Hi Chad, Like Mathias I'm not very enthusiastic about the approach that you're taking here - but there is plenty of space for different approaches, so if you want to do it like this you are welcome to do so. My own approach has been to: - Store text in sequence-of-byte containers of whatever sort seem appropriate, i.e. std::string, std::vector<char>, raw memory etc. - Use iterator adaptors to access that data as UTF-8 when appropriate. - Use std::algorithms like find(begin,end,what) rather than std::string members. This works for me, and I recommend it. So I have one comment on this exchange: Chad Nelson wrote:
There is no need for any reasoning: look at the code of your code point iterator. It uses a pointer and indexes, and is therefore not a generic iterator adaptor.
It wasn't meant to be generic.
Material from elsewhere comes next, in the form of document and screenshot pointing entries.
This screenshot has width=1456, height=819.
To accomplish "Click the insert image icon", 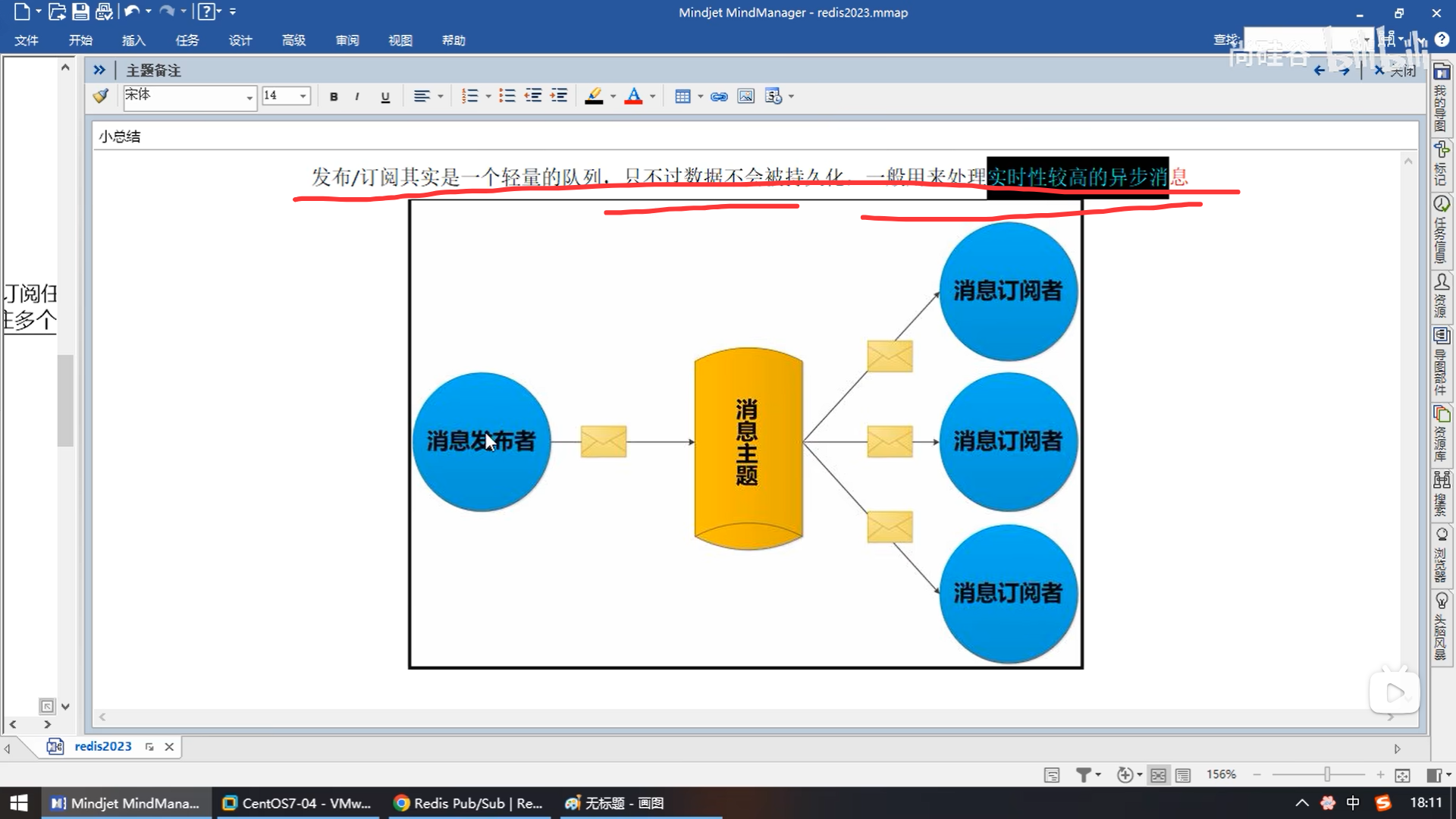I will coord(745,96).
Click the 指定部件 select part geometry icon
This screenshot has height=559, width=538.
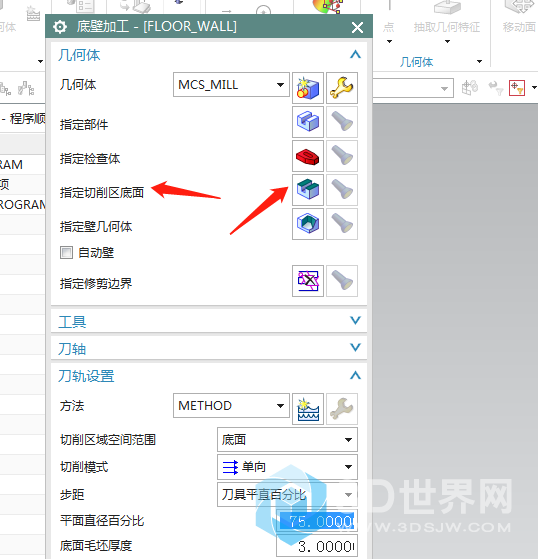click(308, 122)
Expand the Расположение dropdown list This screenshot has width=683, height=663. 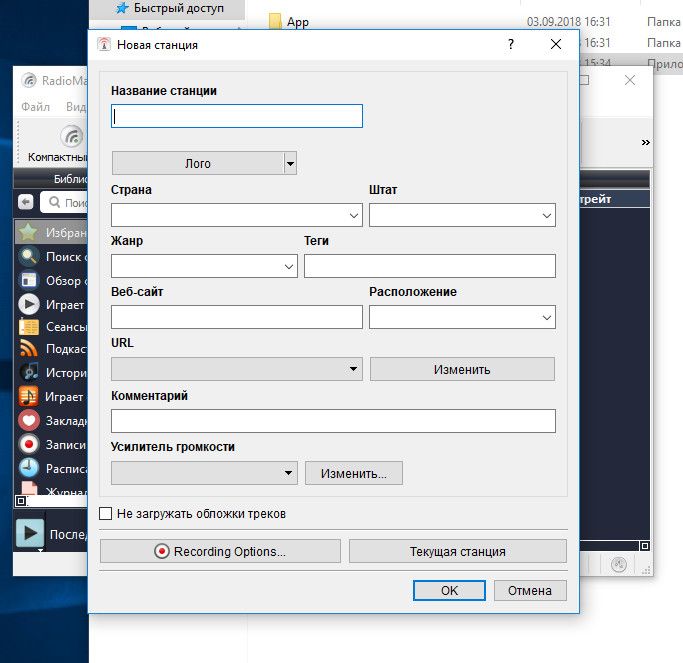[x=547, y=317]
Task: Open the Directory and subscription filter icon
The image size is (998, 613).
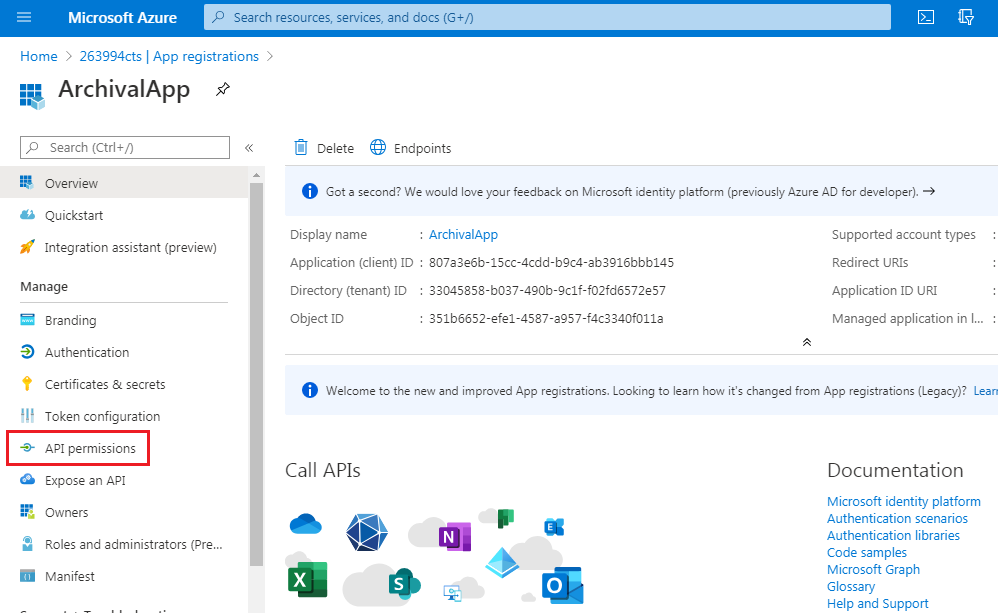Action: 966,17
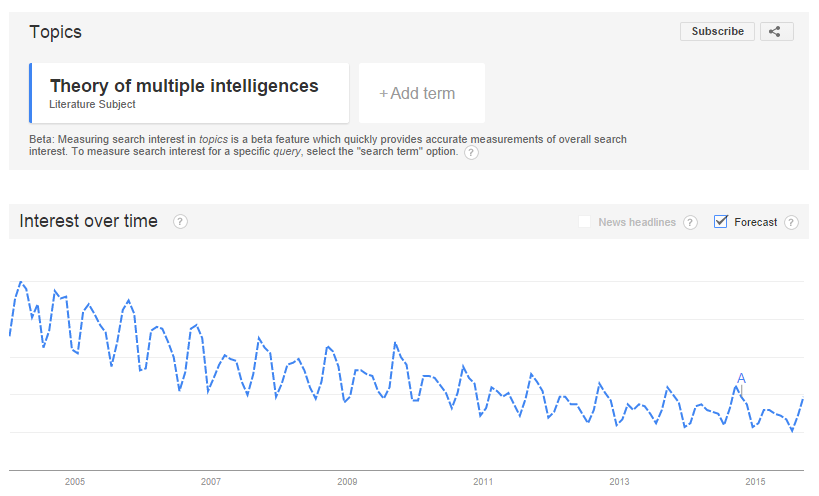This screenshot has height=496, width=819.
Task: Click the Add term box
Action: [422, 93]
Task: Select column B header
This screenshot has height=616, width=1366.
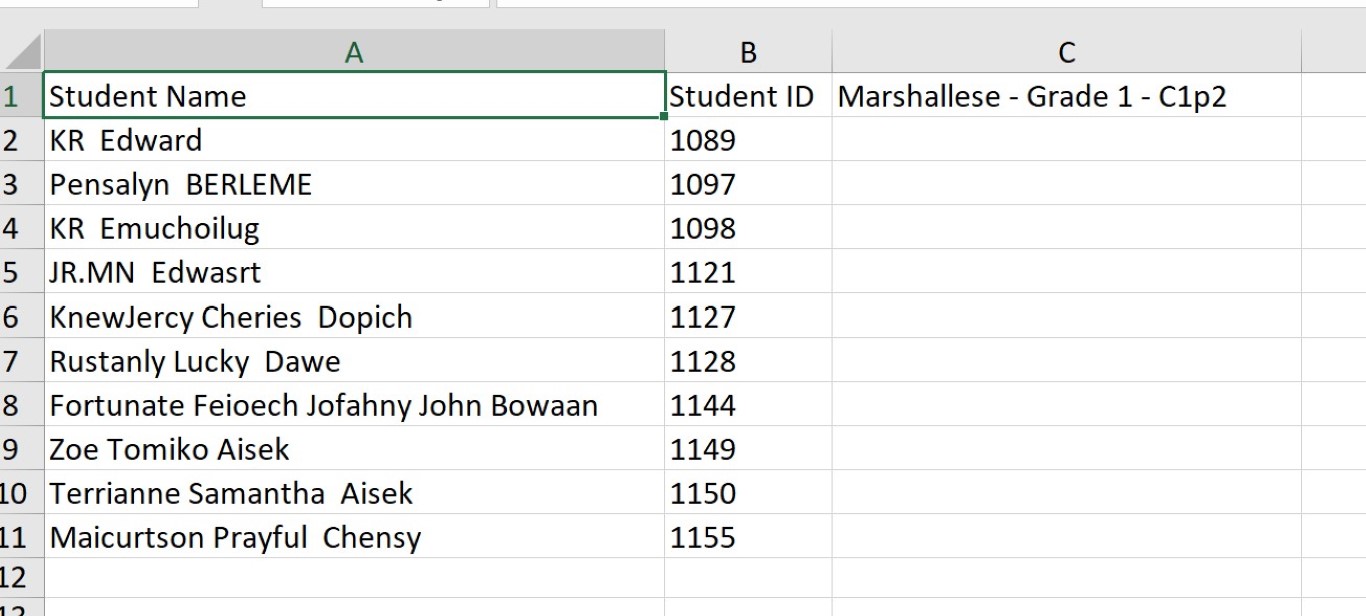Action: (x=747, y=53)
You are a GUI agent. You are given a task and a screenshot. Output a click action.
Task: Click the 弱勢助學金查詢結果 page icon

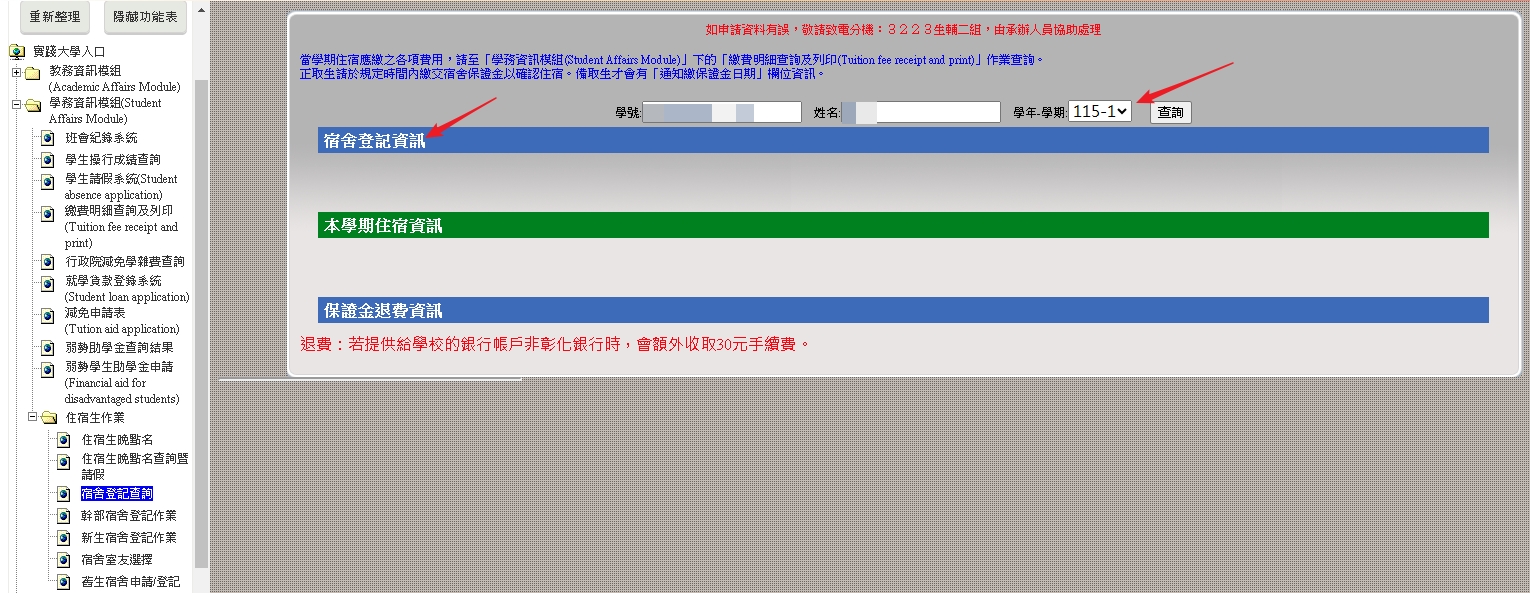point(47,348)
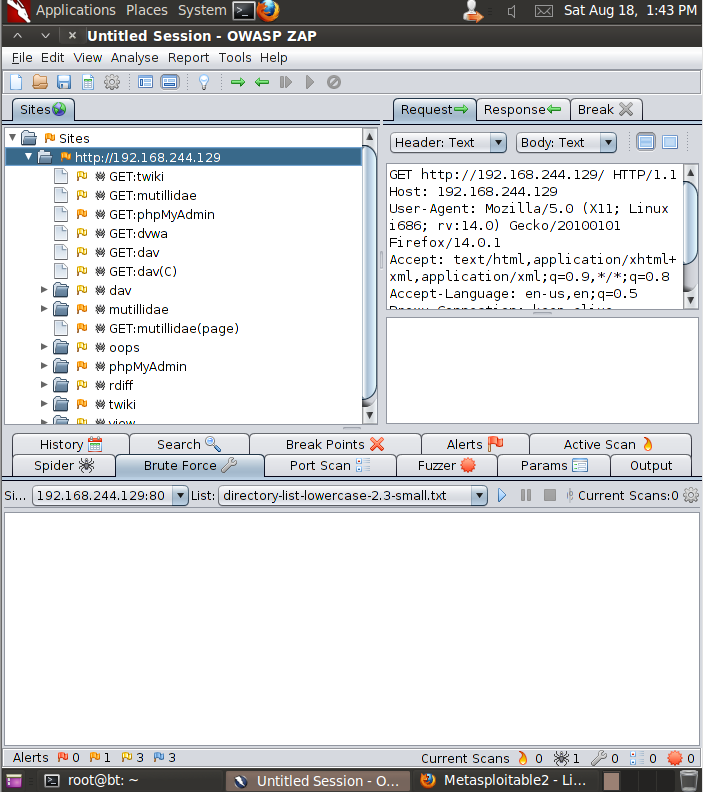The width and height of the screenshot is (704, 792).
Task: Launch Firefox from the top panel
Action: 268,11
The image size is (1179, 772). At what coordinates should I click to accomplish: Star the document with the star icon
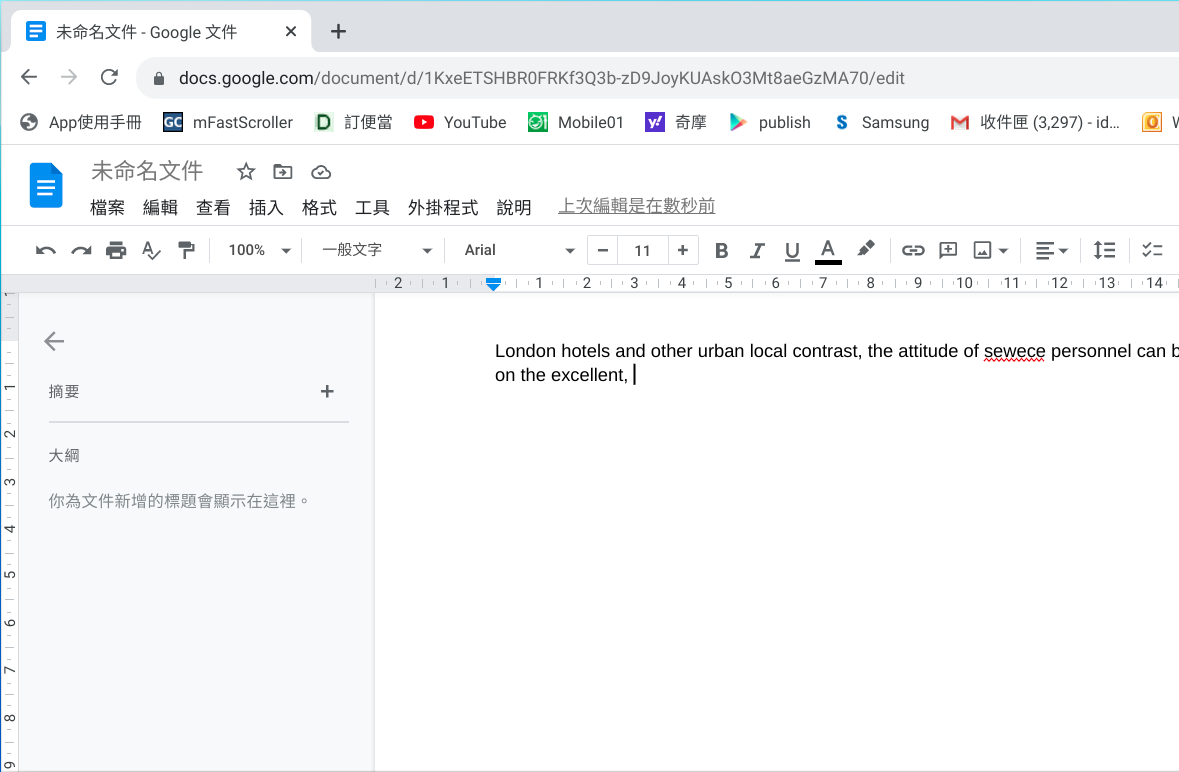[246, 172]
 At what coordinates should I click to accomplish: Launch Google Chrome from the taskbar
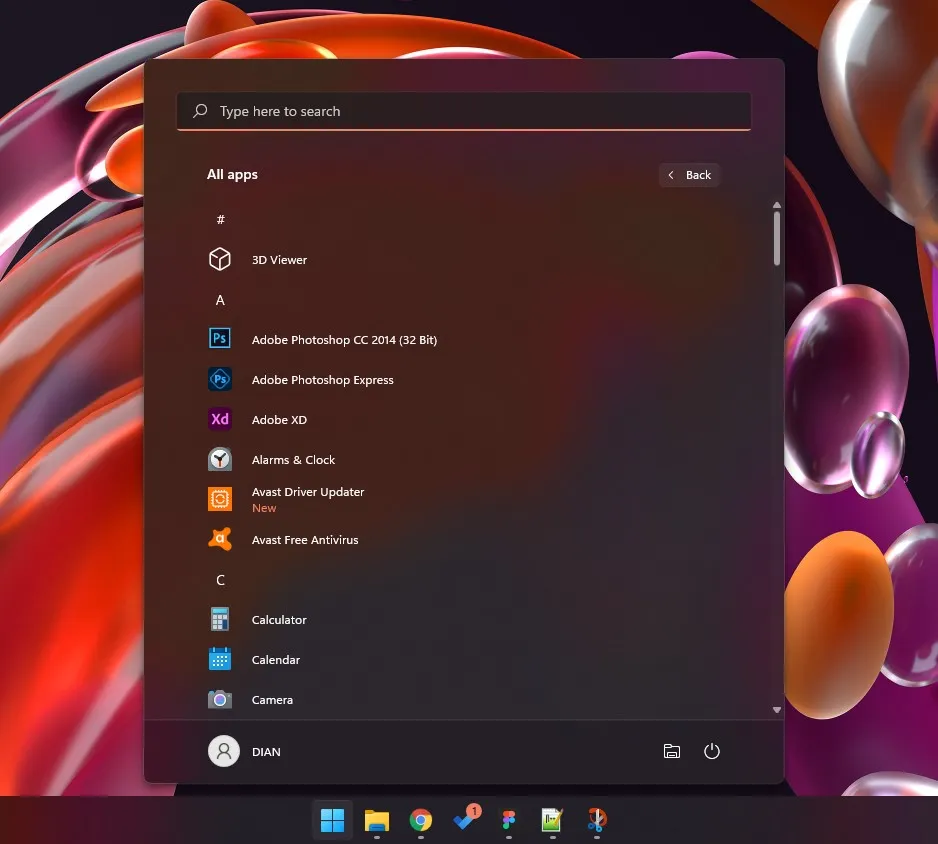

It was meant to be exactly what it is: an iterator specific to the UTF type where it's defined. For that purpose, it's designed exactly as it should be, IMHO.
Iterating through code points is fully generic and should work for any forward iterator or bidirectional iterator, not just a pointer.
I could make it fully generic, but it wouldn't be nearly as efficient that way. I chose to do the extra work to make it efficient.
I have to challenge your efficiency comment. I have UTF-8 encoding and decoding that works with generic iterators, including pointers, and I have no efficiency issues resulting from its genericity. In fact I spent some time carefully optimising it and I believe that when used with pointers it is as good as I could get by writing it in assembler. Regards, Phil.